5 april 2022
Na wat wikken en wegen, heb ik toch maar besloten om vandaag te gaan wandelen. Het weer is de hele week niet best en de dinsdag komt er nog als minst slechte uit. Met een beetje goede wil wordt het tijdens mijn wandeling niet al te nat. En dus rijden Saak en ik om goed acht uur me twee auto’s richting Raerd. Er hoefde niet getankt te worden zei Saak toen ze vlak voor we wegreden de benzinestand van haar auto gecontroleerd had, maar nog maar net op de A32 rijdt ze me met een vaart voorbij en zet even de richtingaanwijzer naar rechts aan. Het is me duidelijk, er moet toch getankt worden en dus staan we even later allebei bij het Texaco-benzinestation. Het blijft verwonderlijk dat juist dit tankstation aan de snelweg (bijna) altijd de goedkoopste van de hele omgeving is. Voor 203,9 cent per liter gooien we allebei de tank vol. Voor haar is het noodzaak en Ik sta er nu eenmaal toch. En dus rijden we na dit kleine oponthoud weer keurig achter elkaar richting Raerd.
In Raerd kun je bij de kerk parkeren had ik al op Google Earth gezien en dat klopt. Overigens kun je bij (bijna) alle kerken wel een parkeerplaatsje vinden zo is mijn ervaring. In Raerd stap ik bij Saak in de auto en slingeren (niet letterlijk) we over de slingerweggetjes naar Tzum. “Straks moet je over deze zelfde weg weer teruglopen,” zegt Saak als we in de buurt van Tzum zijn. Als ik even later bij de kerk van Tzum uitstap en mijn boekje er nog even bij pak, blijkt haar opmerking te kloppen. Ik moet tot aan Winsum dezelfde weg weer terug lopen.
Even wat informatie: Tzum eindigt op um en ik heb geleerd dat dorpen die eindigen op um, wert, ward, wier of terp op een terp liggen. Maar volgens Karel F. Gildemacher, hij heeft er een heel boek over geschreven, zijn dat ook dorpen die eindigen op (e)ns. Tzum is dus een terpdorp, maar waarom het dorp in het Fries dan Tsjom heet is me een raadsel.
Als ik Saak heb uitgezwaaid, kijk ik nog even naar de Johanneskerk (gewijd aan Johannes de Doper), die daar hoog en droog op een terp de eeuwen staat te trotseren. In ieder geval hadden ze het in Tzum hoog in de bol, want de toren is maar liefst 72 meter hoog en daarmee op de Bonifatiustoren in Leeuwarden na de hoogste toren van Friesland. Reken maar dat ze daar de omliggende dorpen de ogen mee uitgestoken hebben. (Ik blijf dat een vreemde uitdrukking vinden om aan te geven dat je daarmee iemand jaloers maakt.) Ik denk er niet al te lang over na en zet de pas er direct maar stevig in. Droog is het niet, maar het regent ook niet echt. Het miezert en dat is vervelend. Je denkt dat je er nauwelijks nat van wordt en toch gebeurt dat wel. Na een paar honderd meter besluit ik nog voor ik het dorp ben uitgelopen mijn regenjack aan te trekken. Vaak is me dat te warm over mijn trainingsjack heen, maar in dit geval zet ik me daar overheen. Kortom, op naar Winsum.
● ● ● ● ●
● **VEREISTE HANDELINGEN**
1) Hoe hoog is de toren van de Johanneskerk in Tzum volgens het wandelverslag?
2) Geef bij elke bewering aan of die klopt met het wandelverslag, en citeer alstublieft de woorden die de doorslag geven. (a) Er werd getankt voor 203,9 cent per liter. (b) De Johanneskerk is gewijd aan Johannes de Doper. (c) Aan het begin van de wandeling regent het hard.
● ● ● ● ●
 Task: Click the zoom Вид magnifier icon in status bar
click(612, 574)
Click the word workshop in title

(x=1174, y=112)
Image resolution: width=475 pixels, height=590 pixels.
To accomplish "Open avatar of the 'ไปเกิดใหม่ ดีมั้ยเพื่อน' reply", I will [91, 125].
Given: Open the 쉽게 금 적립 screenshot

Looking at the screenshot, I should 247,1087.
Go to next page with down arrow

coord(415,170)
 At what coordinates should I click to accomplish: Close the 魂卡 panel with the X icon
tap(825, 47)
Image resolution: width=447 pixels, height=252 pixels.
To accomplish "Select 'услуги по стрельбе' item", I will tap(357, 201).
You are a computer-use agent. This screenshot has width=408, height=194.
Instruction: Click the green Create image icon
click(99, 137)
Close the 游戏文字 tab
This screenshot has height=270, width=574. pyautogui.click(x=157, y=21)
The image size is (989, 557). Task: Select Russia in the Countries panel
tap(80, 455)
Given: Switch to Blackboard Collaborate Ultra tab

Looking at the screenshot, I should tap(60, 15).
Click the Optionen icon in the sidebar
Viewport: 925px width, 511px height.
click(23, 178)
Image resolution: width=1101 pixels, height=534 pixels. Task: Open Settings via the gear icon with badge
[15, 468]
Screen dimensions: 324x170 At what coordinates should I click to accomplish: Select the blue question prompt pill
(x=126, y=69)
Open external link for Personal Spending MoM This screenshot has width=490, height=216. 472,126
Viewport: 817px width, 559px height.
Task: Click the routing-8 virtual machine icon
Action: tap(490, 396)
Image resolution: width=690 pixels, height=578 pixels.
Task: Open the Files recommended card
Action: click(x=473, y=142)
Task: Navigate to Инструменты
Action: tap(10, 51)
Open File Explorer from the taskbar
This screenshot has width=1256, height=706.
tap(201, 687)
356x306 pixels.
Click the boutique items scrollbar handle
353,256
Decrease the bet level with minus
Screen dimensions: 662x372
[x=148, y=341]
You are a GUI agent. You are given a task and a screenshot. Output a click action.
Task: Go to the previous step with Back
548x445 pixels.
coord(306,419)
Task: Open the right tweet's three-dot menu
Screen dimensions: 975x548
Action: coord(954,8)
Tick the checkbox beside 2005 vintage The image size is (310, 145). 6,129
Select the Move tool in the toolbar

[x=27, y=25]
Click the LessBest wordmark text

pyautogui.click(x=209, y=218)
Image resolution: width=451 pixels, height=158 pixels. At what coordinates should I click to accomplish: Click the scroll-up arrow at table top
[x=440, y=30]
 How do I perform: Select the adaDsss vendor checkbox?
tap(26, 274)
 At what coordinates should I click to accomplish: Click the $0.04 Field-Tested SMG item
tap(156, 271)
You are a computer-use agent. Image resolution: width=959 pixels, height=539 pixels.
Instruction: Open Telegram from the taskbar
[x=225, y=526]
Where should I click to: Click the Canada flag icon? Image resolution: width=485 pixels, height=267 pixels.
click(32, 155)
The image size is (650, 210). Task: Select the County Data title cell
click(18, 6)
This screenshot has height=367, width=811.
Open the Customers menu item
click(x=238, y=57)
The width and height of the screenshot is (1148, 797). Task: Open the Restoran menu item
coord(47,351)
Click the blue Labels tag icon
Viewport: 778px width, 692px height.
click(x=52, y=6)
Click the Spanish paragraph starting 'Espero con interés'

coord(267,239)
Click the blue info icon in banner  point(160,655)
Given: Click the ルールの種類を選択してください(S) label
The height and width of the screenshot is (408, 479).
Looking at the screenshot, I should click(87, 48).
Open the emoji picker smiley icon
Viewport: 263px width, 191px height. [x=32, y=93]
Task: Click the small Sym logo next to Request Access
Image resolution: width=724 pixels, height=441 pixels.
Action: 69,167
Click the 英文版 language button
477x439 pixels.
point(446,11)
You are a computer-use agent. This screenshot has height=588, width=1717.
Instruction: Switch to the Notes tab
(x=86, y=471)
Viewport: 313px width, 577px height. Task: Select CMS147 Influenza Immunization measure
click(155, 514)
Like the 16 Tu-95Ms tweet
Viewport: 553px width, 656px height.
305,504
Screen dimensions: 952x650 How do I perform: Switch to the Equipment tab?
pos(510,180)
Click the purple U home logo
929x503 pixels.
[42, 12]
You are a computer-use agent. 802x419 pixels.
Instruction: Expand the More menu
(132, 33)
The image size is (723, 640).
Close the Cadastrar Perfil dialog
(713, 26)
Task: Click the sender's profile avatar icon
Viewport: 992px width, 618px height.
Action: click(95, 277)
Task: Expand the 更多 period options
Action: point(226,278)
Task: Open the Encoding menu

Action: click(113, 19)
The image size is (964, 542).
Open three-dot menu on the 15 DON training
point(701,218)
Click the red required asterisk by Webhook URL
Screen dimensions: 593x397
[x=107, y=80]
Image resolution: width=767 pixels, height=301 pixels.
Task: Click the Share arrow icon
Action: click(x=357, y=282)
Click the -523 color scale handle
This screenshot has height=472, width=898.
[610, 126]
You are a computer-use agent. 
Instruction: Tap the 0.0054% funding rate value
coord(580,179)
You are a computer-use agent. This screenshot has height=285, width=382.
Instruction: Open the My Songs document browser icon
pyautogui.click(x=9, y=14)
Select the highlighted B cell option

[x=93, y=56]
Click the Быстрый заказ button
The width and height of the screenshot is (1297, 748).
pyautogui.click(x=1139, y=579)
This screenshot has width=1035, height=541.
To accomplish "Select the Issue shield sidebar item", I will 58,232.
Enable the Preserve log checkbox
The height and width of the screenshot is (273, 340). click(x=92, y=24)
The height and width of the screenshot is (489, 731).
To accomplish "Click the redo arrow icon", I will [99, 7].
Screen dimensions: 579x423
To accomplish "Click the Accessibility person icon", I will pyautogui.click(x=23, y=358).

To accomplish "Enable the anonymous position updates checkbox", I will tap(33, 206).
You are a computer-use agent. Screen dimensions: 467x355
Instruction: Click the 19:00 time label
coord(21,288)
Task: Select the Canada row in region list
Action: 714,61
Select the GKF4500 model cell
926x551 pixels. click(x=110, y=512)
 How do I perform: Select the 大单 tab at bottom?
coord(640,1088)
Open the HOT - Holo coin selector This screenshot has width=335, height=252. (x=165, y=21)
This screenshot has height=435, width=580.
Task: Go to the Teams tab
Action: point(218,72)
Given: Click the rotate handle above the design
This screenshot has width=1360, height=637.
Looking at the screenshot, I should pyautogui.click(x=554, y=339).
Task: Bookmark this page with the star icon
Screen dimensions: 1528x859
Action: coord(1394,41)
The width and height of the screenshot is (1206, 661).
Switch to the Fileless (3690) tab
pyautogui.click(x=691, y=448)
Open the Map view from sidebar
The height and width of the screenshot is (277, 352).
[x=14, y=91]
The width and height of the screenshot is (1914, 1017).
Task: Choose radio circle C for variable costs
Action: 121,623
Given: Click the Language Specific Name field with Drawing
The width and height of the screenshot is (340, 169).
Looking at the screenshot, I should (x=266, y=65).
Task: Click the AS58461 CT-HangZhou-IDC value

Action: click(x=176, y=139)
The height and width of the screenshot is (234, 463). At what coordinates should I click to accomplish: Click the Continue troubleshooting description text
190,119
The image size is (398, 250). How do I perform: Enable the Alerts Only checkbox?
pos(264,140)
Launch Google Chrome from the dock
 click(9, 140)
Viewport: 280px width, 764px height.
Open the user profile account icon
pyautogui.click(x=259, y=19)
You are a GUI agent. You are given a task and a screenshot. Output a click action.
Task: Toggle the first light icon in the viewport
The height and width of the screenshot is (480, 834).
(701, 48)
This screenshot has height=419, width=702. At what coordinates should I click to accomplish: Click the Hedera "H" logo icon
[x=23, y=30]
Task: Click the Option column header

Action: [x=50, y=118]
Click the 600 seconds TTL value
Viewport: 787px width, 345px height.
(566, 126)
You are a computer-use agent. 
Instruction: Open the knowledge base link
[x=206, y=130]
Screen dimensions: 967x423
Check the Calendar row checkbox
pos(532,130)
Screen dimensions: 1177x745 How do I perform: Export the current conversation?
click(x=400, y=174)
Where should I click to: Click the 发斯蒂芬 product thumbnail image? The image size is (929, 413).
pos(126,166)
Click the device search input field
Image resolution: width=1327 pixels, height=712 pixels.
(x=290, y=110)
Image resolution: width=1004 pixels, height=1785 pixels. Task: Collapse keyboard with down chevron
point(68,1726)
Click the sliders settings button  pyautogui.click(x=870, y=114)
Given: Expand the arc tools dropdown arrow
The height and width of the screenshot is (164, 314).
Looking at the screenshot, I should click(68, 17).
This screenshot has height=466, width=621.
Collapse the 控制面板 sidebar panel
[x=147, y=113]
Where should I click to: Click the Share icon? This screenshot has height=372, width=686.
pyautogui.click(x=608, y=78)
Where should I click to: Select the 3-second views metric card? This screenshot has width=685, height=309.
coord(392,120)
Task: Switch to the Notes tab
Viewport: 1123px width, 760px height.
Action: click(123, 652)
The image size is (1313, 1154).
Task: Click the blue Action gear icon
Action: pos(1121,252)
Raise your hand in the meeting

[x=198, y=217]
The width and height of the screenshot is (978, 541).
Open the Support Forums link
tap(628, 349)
● ● ● ● ●
● **ANTWOORDEN OEFENING**
1) 72 meter.

2)
(a) Ja: "Voor 203,9 cent per liter gooien we allebei de tank vol."
(b) Ja: "gewijd aan Johannes de Doper"
(c) Nee: "Droog is het niet, maar het regent ook niet echt."